# For what spaces does every countable Borel cover have a finite subcover?

A topological space $$X$$ is countably compact if every countable open cover of $$X$$ has a finite subcover. But I'm interested in a stronger condition. Suppose that every countable cover of $$X$$ by Borel sets has a finite subcover. Then what properties must X have?

And what are examples of spaces that do and don't have this property?

This is an extraordinarily strong property: it is equivalent to $$X$$ having only finitely many open sets.

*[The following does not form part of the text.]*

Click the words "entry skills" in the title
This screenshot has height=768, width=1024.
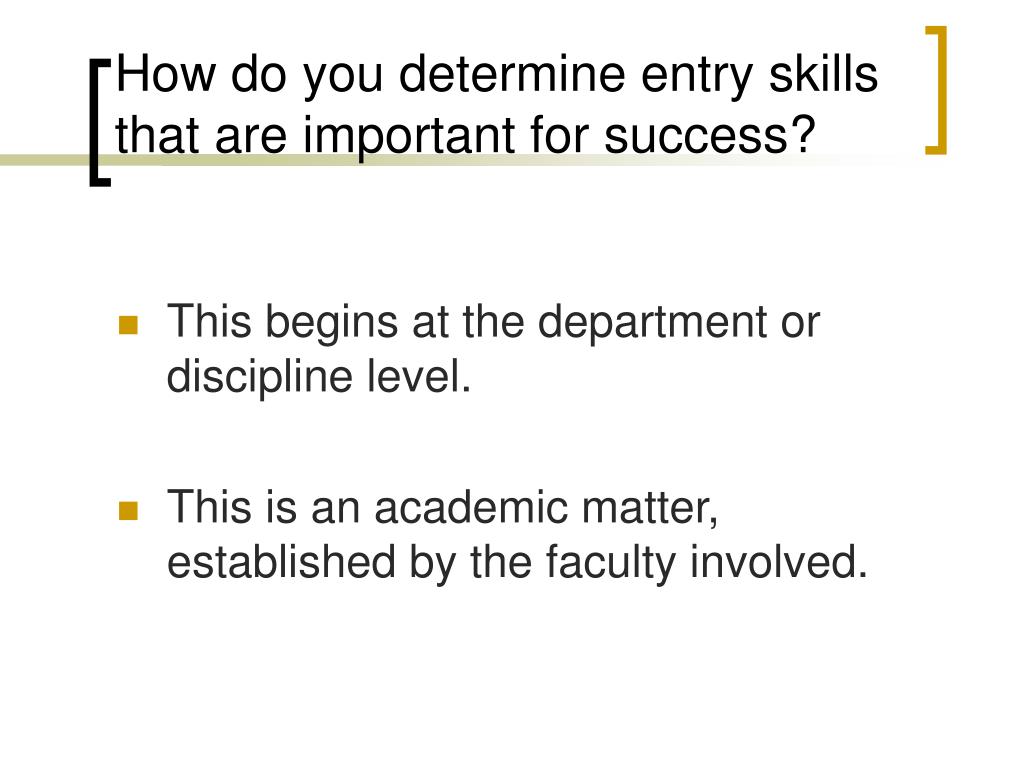tap(760, 76)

Indeed, it is easy to see that if $$X$$ has finitely many open sets, then it has only finitely many Borel sets, and so your condition holds trivially.

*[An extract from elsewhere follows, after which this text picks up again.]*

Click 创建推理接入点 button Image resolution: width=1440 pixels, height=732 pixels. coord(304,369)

Conversely, suppose $$X$$ has infinitely many open sets. Then in particular $$X$$ has infinitely many Borel sets. Let us call a set $$A\subseteq X$$ large if $$A$$ is Borel and has infinitely many Borel subsets. Note that if $$A$$ is large and $$A$$ is the disjoint union of two Borel sets $$B$$ and $$C$$, then at least one of $$B$$ and $$C$$ is large, since every Borel subset of $$A$$ is the union of a Borel subset of $$B$$ and a Borel subset of $$C$$. It follows that any large set has a large proper subset (pick some nonempty proper Borel subset, and either it or its complement must be large).
We can now use this to construct a countable Borel cover of $$X$$ with no finite subcover. Starting with $$A_0=X$$, we can pick a large proper subset $$A_1\subset A_0$$, and then a large proper subset $$A_2\subset A_1$$, and so on. The sets $$A_0\setminus A_1, A_1\setminus A_2,\dots$$ and $$\bigcap_n A_n$$ are then all Borel and cover $$X$$, and have no finite subcover (they are disjoint and all except possibly $$\bigcap_n A_n$$ are nonempty).